There is little to tell about the actual heist. The main exhibit hall was trapped and fitted with alarms, of course. Antimagic effects that lasted for about three rounds, and then the guards arrived. Walls dropped into place, but the party had had the foresight to bring their escape route right up close to the exhibits. Dimfuzz and Picklick went on a lock-picking and trap finding spree, except for the one trap that William managed to trip.

It’s a bit of a shame that on the night Picklick’s real-world alter ego was not present owing to a bit of an emergency, as this scenario was kinda meant for his character to be the main actor.
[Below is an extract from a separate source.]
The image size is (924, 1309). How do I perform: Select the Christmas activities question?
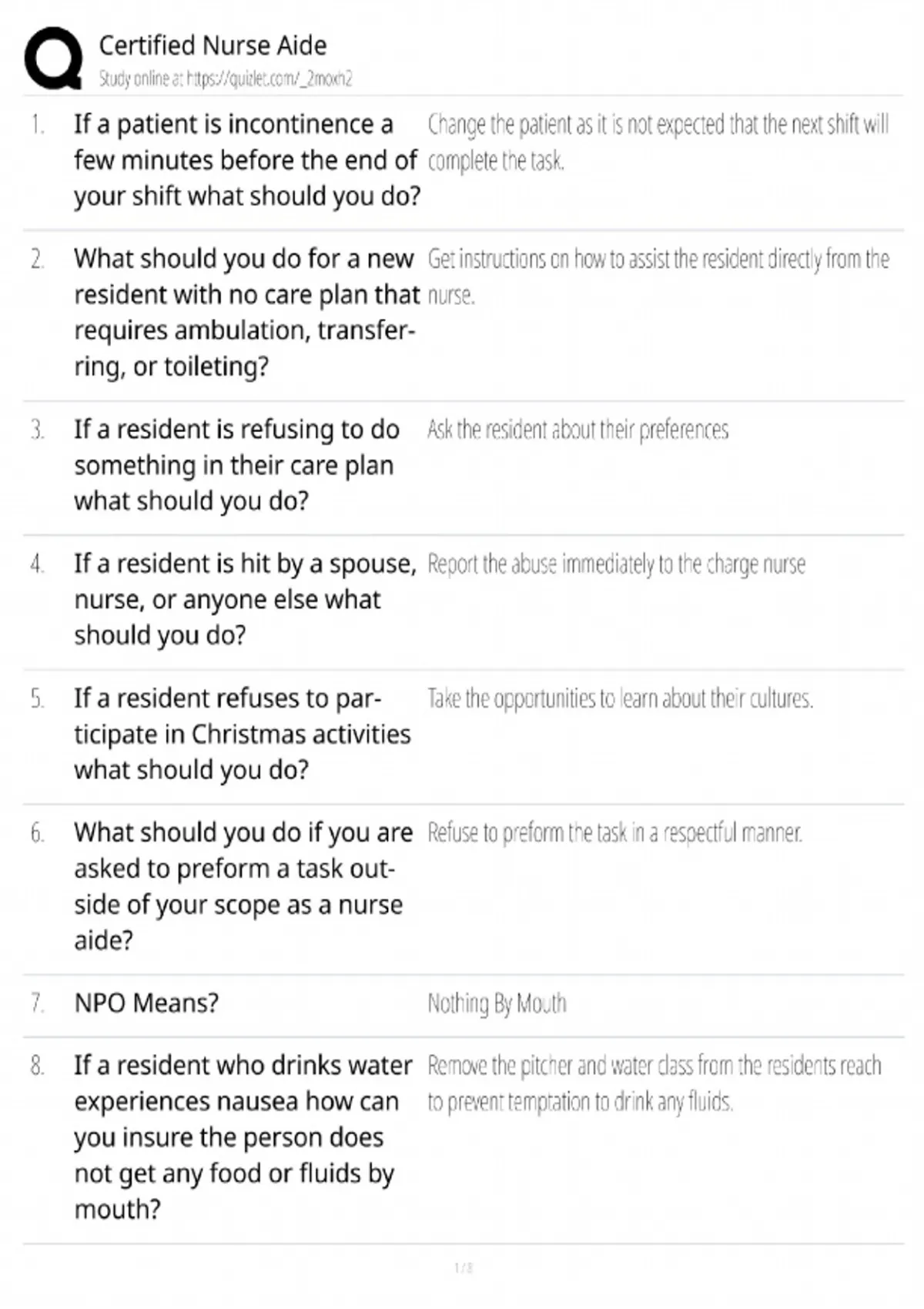point(242,734)
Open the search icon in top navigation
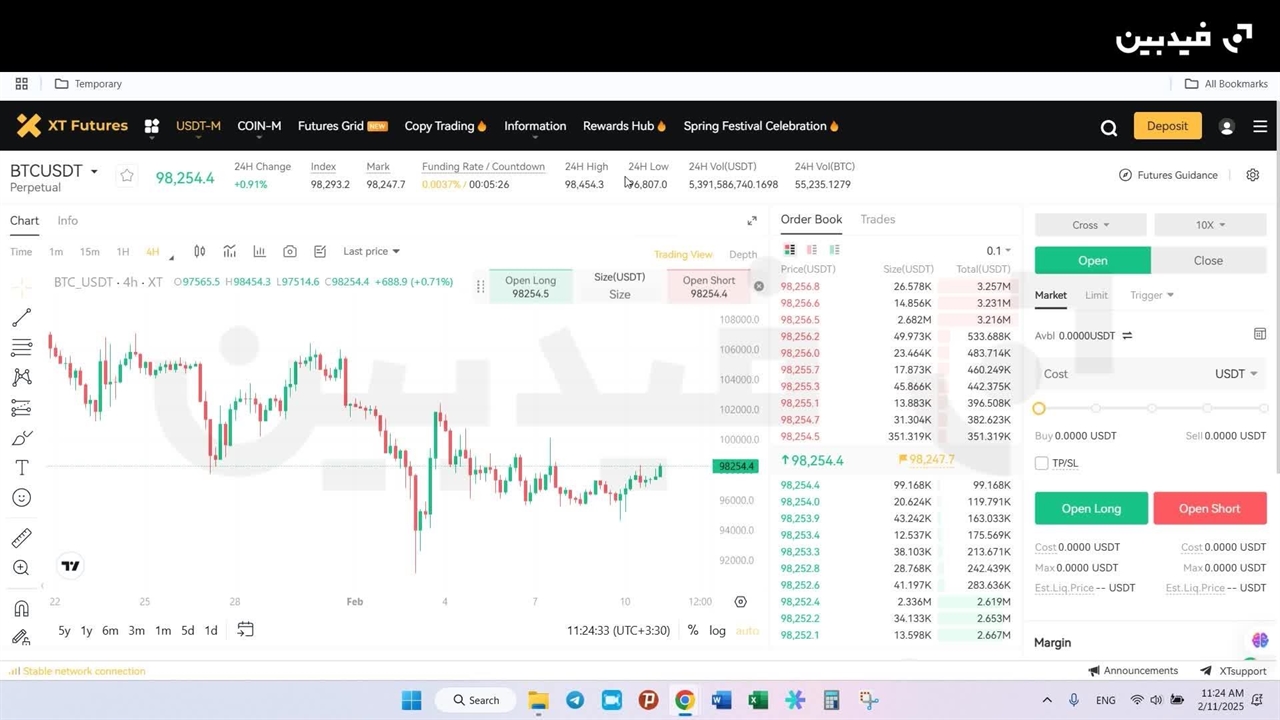This screenshot has width=1280, height=720. [1109, 127]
Lots of traps, lots of interesting effects. The antimagic meant that people who don’t rely so much on magic got a chance to step forward.

Sorry, man – we played it out without you there.

During the brief interval of antimagic, John’s companion was revealed – a tiny dragon, no doubt some sort of servitor of Azathoth.

John is in thrall to a usually-invisible fairy dragon, whose hallucinogenic breath weapon … explains a great deal.

There were guards, there were Stinking Clouds (Brus was out of action for a whole 18 seconds, which is a long time in D&D), they lifted the anchor, the tiebreaker, and a thing or two else besides. Dimfuzz turned out to be as treacherous as you would expect a gnome thief to be, but in the end all was forgiven – although not forgotten.

The group killed most of the guards before escaping though the door, leaving a lone museum employee to explain the mess to his superiors.

And the whispers in Brus’ mind began to resolve themselves into words.

F̜̤̰͚̼t̶͍̰̟̠̫͈̱;͖̜̫̪̬nͅ’́ ͚̭͎̬n̪̯̳̮͙͍y̙͡a̖͉̲̣̫r͈̩ĺ̺̳͈ ̼̦͟h͈̳e͖p͏̖̘͎͚̦-̢̳̜̯̠̖͓i̛̺͖ͅm̘h̪o͘t͓̞̙̫̣͓̣h̬̯̘̻̻͟e̥̼̩̳̳p̶,̳̫̮̩͟ n̟̪͈͈̯̮̲g̶̭͔̭ͅl͙͕̺̤̀u͇̘̼̖i͓̭̖ ͞R̰̘̭a̪̹͖̖̼͇y͟l̛̘͔n̠̲̙̬̼͍ģ͍̣̻̗͔͎̼ ̞̘͈̰̠̪͇p̴̮̝̲̻̬͎t̺̭͈̟’̢͍̞̤t̲̬̟h͇̟̥̲a̘͖͢r̶̹̖͓̳͚̘̥ḻ̶͕̣͉̗̦̲t̖̝͡op̟̪̞̺h̶̯̗t̞̝̻͎̙g̰̮̬̲̘̟̳eṇ̠͍̭!̝͇̞͢

Oh, he could call. And the powers beyond the veil of illusionary safety would answer. There was always a price, of course, but Brus had faith.

Ping! I took “Dark Tapestry” as a language. It’s not on the list, but I image Brett will OK it. And “Divine Intervention” as a feat – immediate action to sacrifice a spell and make an opponent re-roll an attack. Brus doesn’t use a lot of spells – he’s usually too busy hitting things – so I look for anything that’s doable as a swift or immediate action. One-round-per-level buffs are just not his bag.

I’ll be using it mainly on enemy crit confirmation rolls (which are attack rolls), or if anyone gets through the line and goes for our squishies.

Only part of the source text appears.